Mali is battling to restore stability after Al-Qaeda-linked radicals seized control of its northern half, submitting it to a brutal form of Islamic law for nine months before a French-led military operation launched in January ousted the extremists.

Saturday’s attack came a day before Mali was to hold a second round of legislative elections, the fourth time that the former French colony in west Africa has gone to the polls in less than six months.

The vote is the final stage in Mali’s return to democracy after a March 2012 coup that threw it into turmoil and opened a power vacuum that enabled the Islamists to seize the north.

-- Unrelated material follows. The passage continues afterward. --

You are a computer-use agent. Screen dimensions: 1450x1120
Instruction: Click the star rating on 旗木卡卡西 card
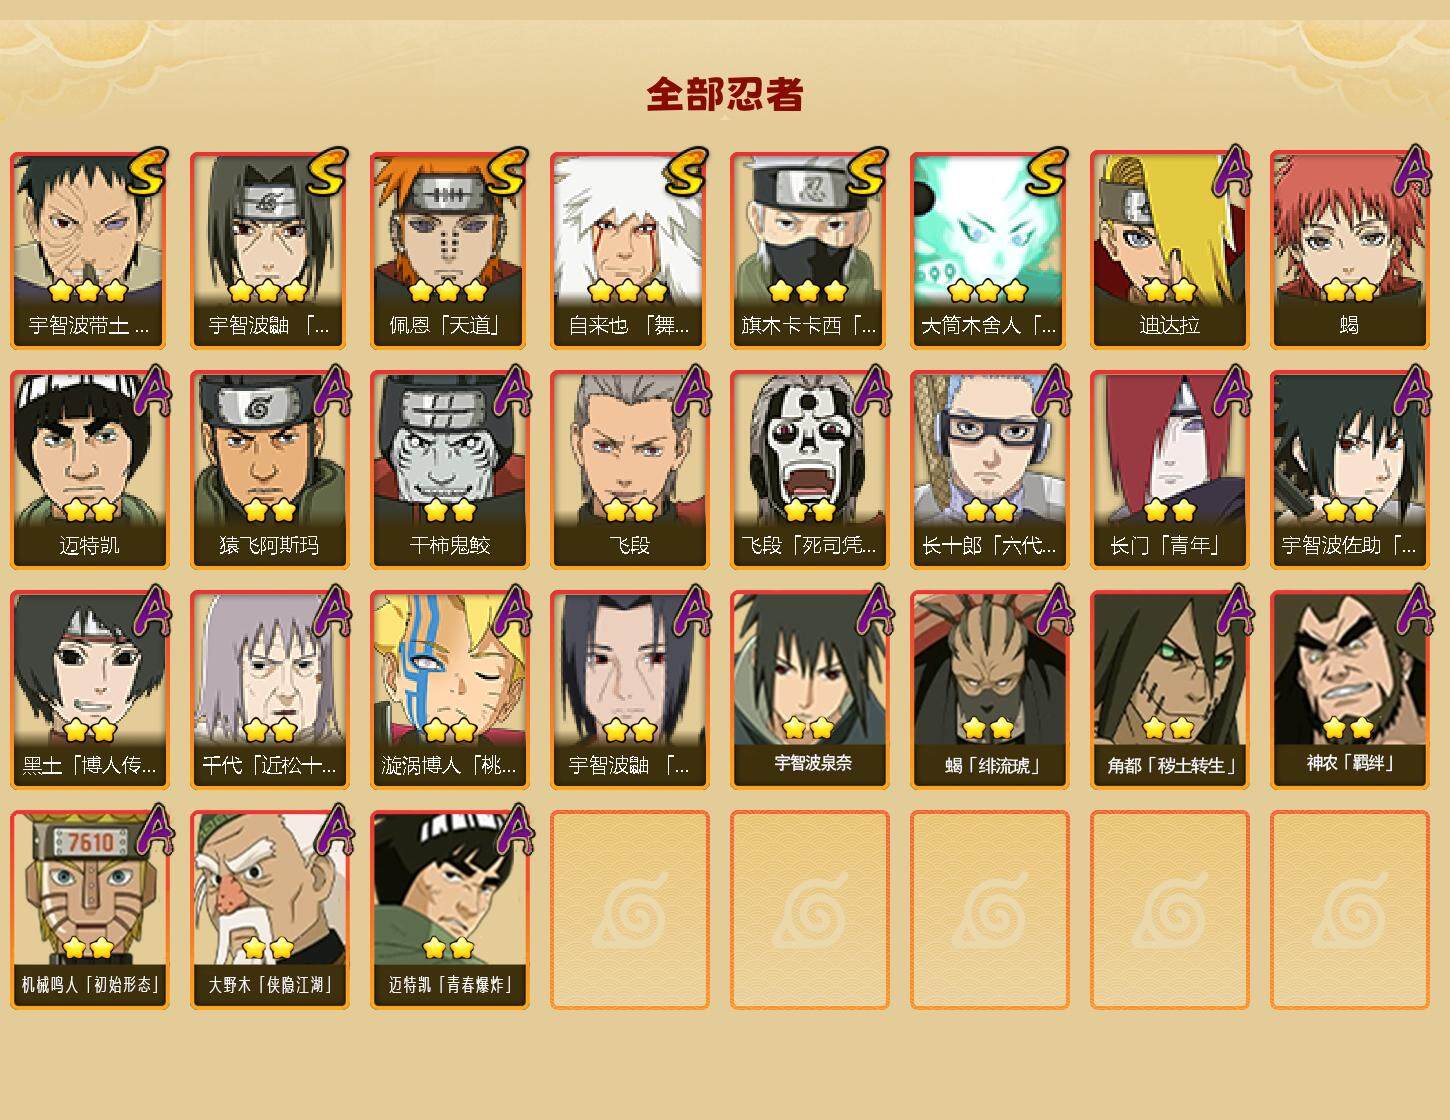(x=809, y=291)
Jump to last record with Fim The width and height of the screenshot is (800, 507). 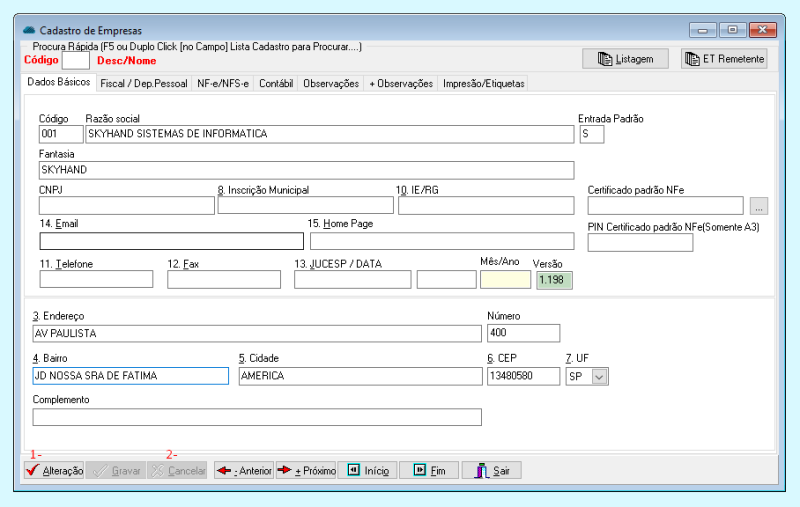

Kidal, in Mali’s northeast, is a stronghold of the Tuareg separatist National Movement for the Liberation of Azawad (MNLA).

The main Malian city of the harsh Saharan region of the same name and the cradle of the nomadic Tuareg, Kidal has slipped from the regimented control of separatist rebels into a state of lawless anarchy, underscored by the recent murders of two French journalists by Islamists.

The French army is staging a large operation against Islamist fighters in the Timbuktu region, about 700 kilometres (440 miles) northeast of the capital Bamako.

A French military source in Bamako said Friday “military operations are ongoing” after French troops killed 19 militants in the area on Tuesday.

An African military source in Timbuktu called the operation “very large… the largest in the Timbuktu region since allied forces retook the main northern cities.”

The French were said to be targeting the area around Taoudeni, about 750 kilometres (450 miles) north of Timbuktu — the main city of the region of the same name.

The area “has become a refuge for terrorists and drug traffickers,” the source said.

Military officials in Paris declined to comment.

A French military source in Bamako said Tuesday there was still a “pretty determined group” of fighters north of Timbuktu.